4. Il résulte de ces dispositions que, même en présence d'un des risques prévisibles énumérés aux articles L. 561-1 et L. 561-3 du code de l'environnement et menaçant gravement des vies humaines, l'autorité administrative n'est pas tenue de mettre en œuvre les procédures d'expropriation ou d'acquisition amiable prévues par ces articles, notamment lorsqu'une mesure de police administrative est suffisante pour permettre de protéger la population ou éviter son exposition au risque.
5. L'application des dispositions relatives à la police municipale citées au point 3 n'excluent pas que l'exploitant d'une installation dont la fermeture a été ordonnée sur leur fondement pour prévenir les accidents et les fléaux calamiteux ainsi que les pollutions de toute nature, soit fondé à demander l'indemnisation du dommage qu'il a subi de ce fait lorsque, excédant les aléas que comporte nécessairement une telle exploitation, il revêt un caractère grave et spécial.

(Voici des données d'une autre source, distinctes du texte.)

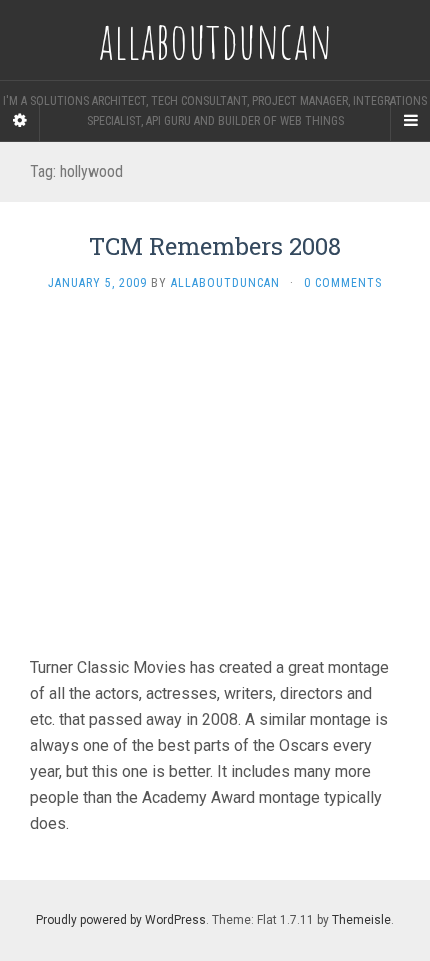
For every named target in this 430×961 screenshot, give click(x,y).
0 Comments (343, 283)
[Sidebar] (20, 121)
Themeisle (361, 920)
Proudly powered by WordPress (121, 920)
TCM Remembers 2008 (215, 246)
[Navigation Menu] (410, 121)
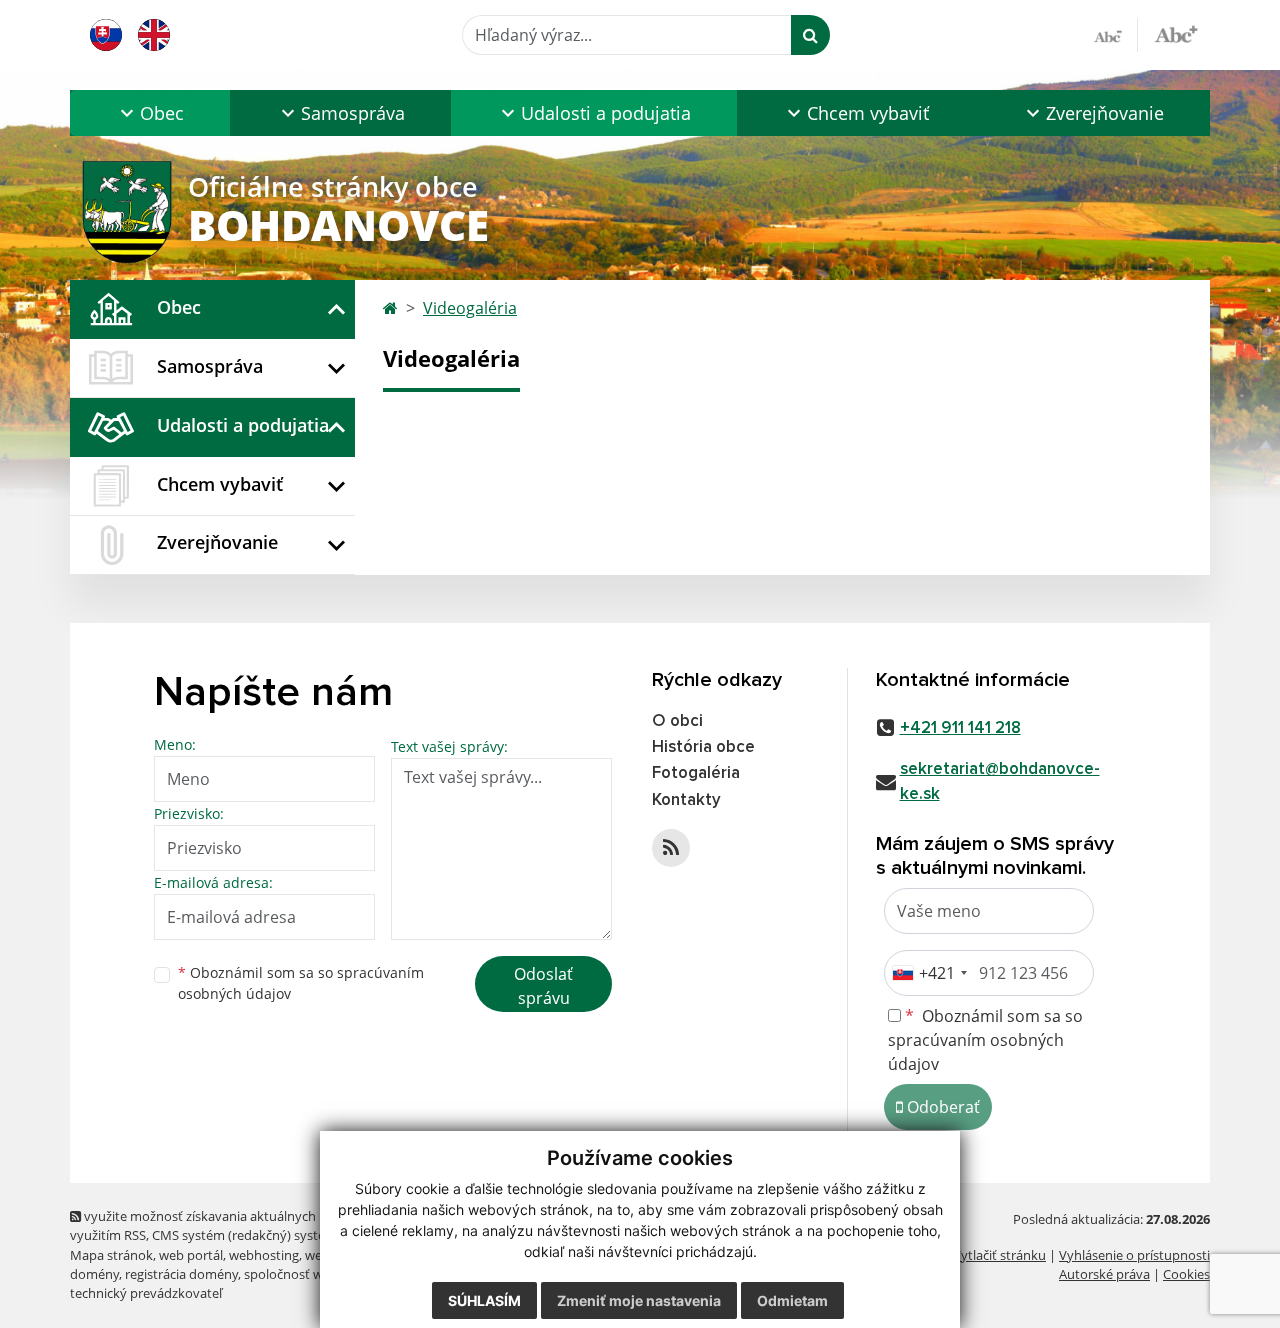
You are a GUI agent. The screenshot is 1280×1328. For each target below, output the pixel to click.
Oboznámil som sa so (301, 983)
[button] (150, 113)
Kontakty (686, 800)
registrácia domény (181, 1274)
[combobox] (929, 973)
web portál (191, 1255)
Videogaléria (470, 308)
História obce (703, 747)
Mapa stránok (111, 1255)
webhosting (264, 1255)
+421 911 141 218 (960, 728)
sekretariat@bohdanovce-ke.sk (1000, 782)
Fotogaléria (696, 773)
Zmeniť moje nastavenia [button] (639, 1300)
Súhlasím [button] (484, 1300)
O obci (677, 721)
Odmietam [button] (792, 1300)
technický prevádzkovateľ (146, 1293)
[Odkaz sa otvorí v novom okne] (671, 848)
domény (94, 1274)
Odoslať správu (543, 986)
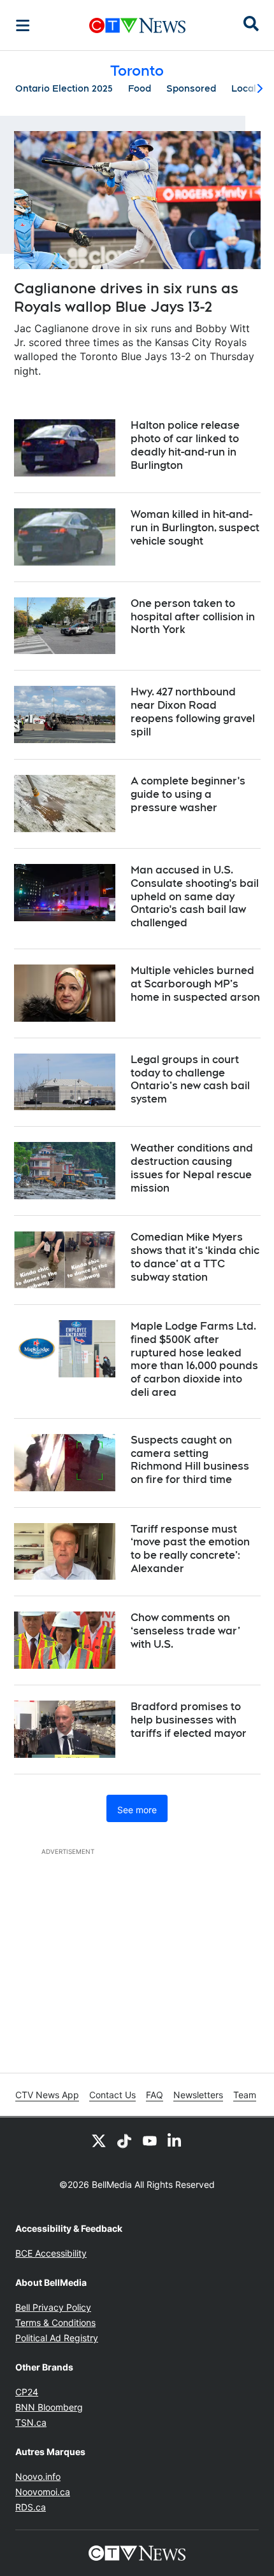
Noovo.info (38, 2476)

6. Il résulte de ce qui est dit au point 4 qu'en jugeant que le refus de faire application des articles L. 561-1 et L. 561-3 du code de l'environnement n'était pas illégal dès lors que le risque d'effondrement et d'affaissement du terrain dû à une cavité souterraine et menaçant gravement les vies humaines pouvait être évité par des mesures de police de fermeture temporaire ou définitive du camping, que l'autorité administrative pouvait légalement prendre sur le fondement du 5° de l'article L. 2212-2 du code général des collectivités territoriales, la cour administrative d'appel n'a pas entaché son arrêt d'une erreur de droit. En estimant que les mesures de police étaient en l'espèce suffisantes pour assurer la prévention du dommage, la cour a porté sur les faits de l'espèce une appréciation souveraine exempte de dénaturation. Enfin, en faisant référence à un arrêté du 3 février 2016 du préfet de la Dordogne fermant définitivement le camping au public, postérieur à la décision attaquée, la cour, qui ne s'est pas fondée sur cette décision, n'a en tout état de cause pas commis d'erreur de droit.
7. Il résulte de ce qui précède que la société Le Cro Magnon n'est pas fondée à demander l'annulation de l'arrêt qu'elle attaque. Par suite, son pourvoi doit être rejeté, y compris les conclusions présentées sur le fondement de l'article L. 761-1 du code de justice administrative.
D E C I D E :
Article 1er : Le pourvoi de la société Le Cro Magnon est rejeté.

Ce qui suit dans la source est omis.